◆ Work to complete
Convert the part of the records that opens with the line containing "The image size is (742, 491)." and closes with the line containing "Open the error" into a Markdown table with the columns Row and Line, numbering each row and leaving out blank lines.

◆ Provided material
** START **

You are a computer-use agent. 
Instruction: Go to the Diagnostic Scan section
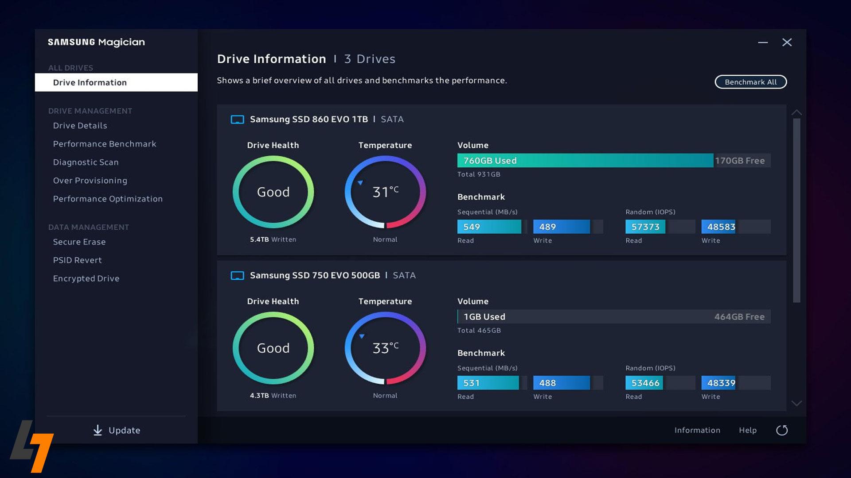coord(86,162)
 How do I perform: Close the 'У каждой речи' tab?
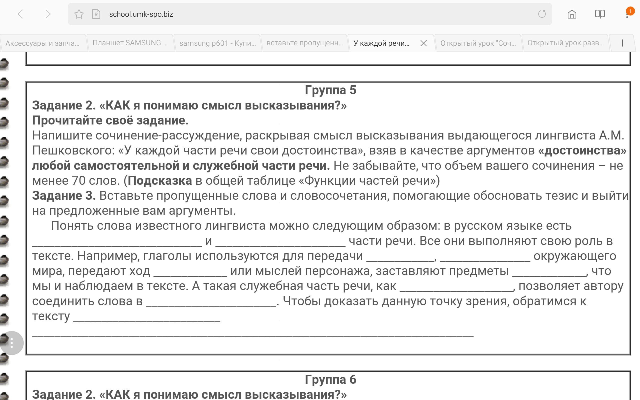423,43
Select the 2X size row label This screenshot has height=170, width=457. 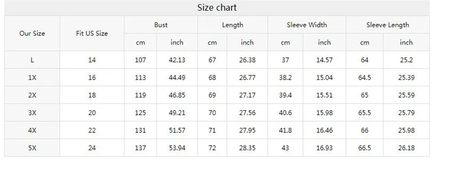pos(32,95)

** END **
** START **

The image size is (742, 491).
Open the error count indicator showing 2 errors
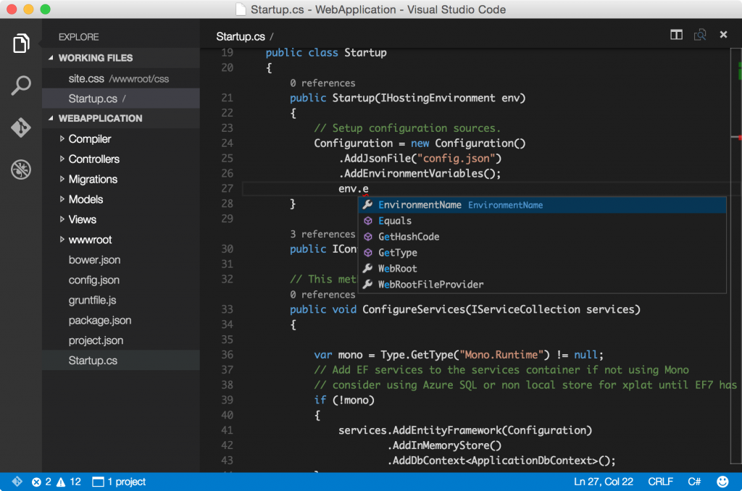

** END **

◆ Right answer
| Row | Line |
|---|---|
| 1 | The image size is (742, 491). |
| 2 | Open the error count indicator showing 2 errors |